Dan pada tahun 2025-2035, diposisikan bahwa Indonesia akan menjadi negara industri tangguh dan prosesnya memerlukan waktu 10 tahun. Terbaca dan terkesan tahapannya bersifat “zig-zag”. Mudah-mudahan cara penulis membaca dan memahami tahapan tersebut salah, tetapi masyarakat pada umumnya juga bingung memahami konsep tahapan seperti itu.

Tahapan tersebut juga melahirkan paradoks baru dilihat dari aspek strategi dan kebijakan. Semoga saja para calon investor yang akan menanamkan modal di sektor industri tidak bingung, sehingga akhirnya mengambil sikap wait and see, karena sulit memahami arahnya. Yang dilakukan Jepang dan Korsel cukup clear.

Diawali dengan tahap QCD (berbasis perakitan dan bersifat padat karya), naik kelas menjadi ODM dan akhirnya menjadi OBM. Jadi, tugas pemerintah dalam menangani pembangunan industri harus pandai mengelola paradoks, yang paradoks tersebut sudah ada dan tercermin dalam dokumen perencanaan maupun dalam strategi dan kebijakan.
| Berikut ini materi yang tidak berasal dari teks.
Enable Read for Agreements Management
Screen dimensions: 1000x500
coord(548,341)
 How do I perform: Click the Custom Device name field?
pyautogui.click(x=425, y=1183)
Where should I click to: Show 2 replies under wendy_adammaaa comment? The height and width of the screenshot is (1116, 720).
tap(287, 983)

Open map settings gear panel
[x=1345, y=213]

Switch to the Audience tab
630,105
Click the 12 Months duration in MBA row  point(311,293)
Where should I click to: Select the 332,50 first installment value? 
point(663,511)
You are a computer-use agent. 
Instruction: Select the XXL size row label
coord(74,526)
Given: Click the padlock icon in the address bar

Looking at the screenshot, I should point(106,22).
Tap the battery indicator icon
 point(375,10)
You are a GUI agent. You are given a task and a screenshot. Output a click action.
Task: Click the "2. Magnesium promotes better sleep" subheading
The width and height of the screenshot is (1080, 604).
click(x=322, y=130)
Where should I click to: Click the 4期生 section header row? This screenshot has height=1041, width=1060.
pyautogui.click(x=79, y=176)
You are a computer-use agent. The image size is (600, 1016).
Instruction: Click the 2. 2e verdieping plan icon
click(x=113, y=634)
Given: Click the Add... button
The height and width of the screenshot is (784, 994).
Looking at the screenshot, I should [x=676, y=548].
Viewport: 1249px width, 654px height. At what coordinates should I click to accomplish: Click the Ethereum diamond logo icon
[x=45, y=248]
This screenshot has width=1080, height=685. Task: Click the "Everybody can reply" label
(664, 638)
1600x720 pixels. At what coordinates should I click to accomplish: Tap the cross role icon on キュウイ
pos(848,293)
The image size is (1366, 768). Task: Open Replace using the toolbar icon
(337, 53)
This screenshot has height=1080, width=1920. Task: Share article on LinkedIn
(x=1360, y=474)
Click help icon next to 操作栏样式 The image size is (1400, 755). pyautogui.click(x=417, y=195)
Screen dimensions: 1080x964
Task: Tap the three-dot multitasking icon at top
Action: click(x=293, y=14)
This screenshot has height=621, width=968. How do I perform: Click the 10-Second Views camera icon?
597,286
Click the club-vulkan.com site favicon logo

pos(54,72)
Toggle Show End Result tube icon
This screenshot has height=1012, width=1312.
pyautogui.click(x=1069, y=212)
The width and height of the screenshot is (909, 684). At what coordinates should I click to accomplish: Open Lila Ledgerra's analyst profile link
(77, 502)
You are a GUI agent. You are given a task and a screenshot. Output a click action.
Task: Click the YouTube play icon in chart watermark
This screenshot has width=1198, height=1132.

Kecakapan dalam mengelola kebijakan yang mengandung unsur-unsur yang bersifat paradoks adalah seni dalam pelaksanaan manajemen pembangunan. Jika berhasil, berarti kita berhasil menumbuhkan industry dan sekaligus memeratakan pembangunan industri. Pada kondisi yang lain berarti kita dapat memecahkan masalah paradoks dalam melaksanakan strategi substitusi impor dan promosi ekspor dalam kurun waktu yang bersamaan .

Konsekwensinya adalah biaya pembangunan industri akan menjadi relatif mahal akibat terjadinya paradoks tersebut. Semoga semua kondi si yang bersifat paradoks dapat difasilitasi dan dimitigasi agar proses pembangunan industri di Indonesia tidak terganjal oleh dilema dan trade off kebijakan yang dapat berpotensi menjadi high cost dan tidak efisien dalam proses pembangunan dan penumbuhannya.

Paradoks akan selalu ada dalam setiap proses pembangunan di bidang apapun, karena keputusan untuk melaksanakan pembangunan pada dasarnya adalah sebuah keputusan politik. Kehendak politik selalu dihadapkan adanya kepentingan. Dalam konteks pembangunan ekonomi dan lebih khusus dalam kaitan pembangunan industri menjadi wajar kalau banyak pesan politis yang bersifat paradoks.

Tidak heran kalau muncul dalam produk kebijakan dua kutub yang bersifat paradoks. Misal pertumbuhan versus pemerataan. Substitusi impor versus promosi ekspor, padat karya versus padat modal/padat teknologi dan sebagainya. Inilah tantangan industrialialisasi yang harus direspon dengan tindakan yang tepat dan bijaksana. (penulis, pemerhati masalah ekonomi dan industri).